You must "pay" dearly at the end of any "free" fall. To simulate free fall in outer space, the elevator would have to be released with no remaining rail friction within a perfect vacuum. Spacecrafts orbiting the earth (in near perfect vacuum) are always falling toward earth (otherwise they would move straight ahead into outer space). Within an elevator that is simulating a space orbit, you could move about weightlessly by pushing or pulling on any available surface within reach except you would need to accelerate your own mass to change its direction. You could "float" as long as you and the elevator car are accelerating toward the center of the earth unrestrained but would soon reach terminal velocity (terminating all occupants from a height of Mt. Everest!).

Answer 5

Not really. You would be falling at the same rate as the elevator. Air resistance in the elevator is not a factor at all because relative to the elevator you are not moving at all. Artificial weightlessness can be experienced at the top of a parabolic flight path as when a jet climbs steeply and then begins to sharp dive. This method is used to give astronauts a sense of what weightlessness is like, but the elevator sensation is different. In the elevator you are just falling downward. If the elevator were shooting upward at a high rate of speed and then lost power and began to decelerate and then began to accelerate downward, then right at that point where the elevator reached the peak of its upward motion you would feel weightlessness for a few seconds. The elevator would have to accelerate upwards under power and then begin to accelerate downward under power to achieve this; merely falling back under gravity would not do it.

Answer 6

Wow. The number of wrong answers is amazing.

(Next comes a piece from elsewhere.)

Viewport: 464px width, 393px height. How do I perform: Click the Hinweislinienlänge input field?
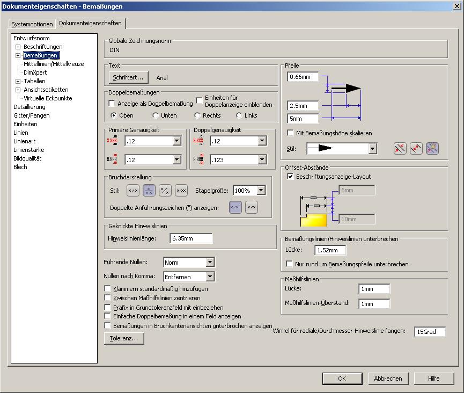click(191, 238)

Yes, you would float and have the sensation of zero gravity. Only air resistance on the elevator would make it so you might think there is a force. This would gradually increase as the elevator got to its terminal velocity. Once the elevator got there, you would feel a full gravitational force.

Answer 7

Yes, you would infact experience "weightlessness". This is because the elevator would behave as an "aeroshell" and would block the air from affecting your free-fall.

Many scientists and engineers use what are called "drop-towers" which basically drop experiments from high places in either a vaccuum or an aeroshell. These experiments are used to measure the effects of microgravity on a system.

Answer 8

The elevator would have to be allowed to free fall so that you and the elevator would fall at the same speed. Your point of reference would be the inside of the elevator so you would have the sensation of floating. Unfortunately, your other senses would detect that both you and the elevator are falling.

Answer 9

Yes this is correct. You will feel weightless exactly in the same sense orbiting astraonauts do.

Essentially an orbiting astronaut is in free fall. However he has enough velocity vertical to his fall so he "catches up" with the courvature of the earth and never falls down.

Answer 10

Objects fall at the same rate regardless of mass! Drop a marble and drop a bowling ball from the same height. They will hit the ground at the same exact instant.

The elevator would have to fall *faster than gravity* for people to float in it because the people are at rest with the elevator.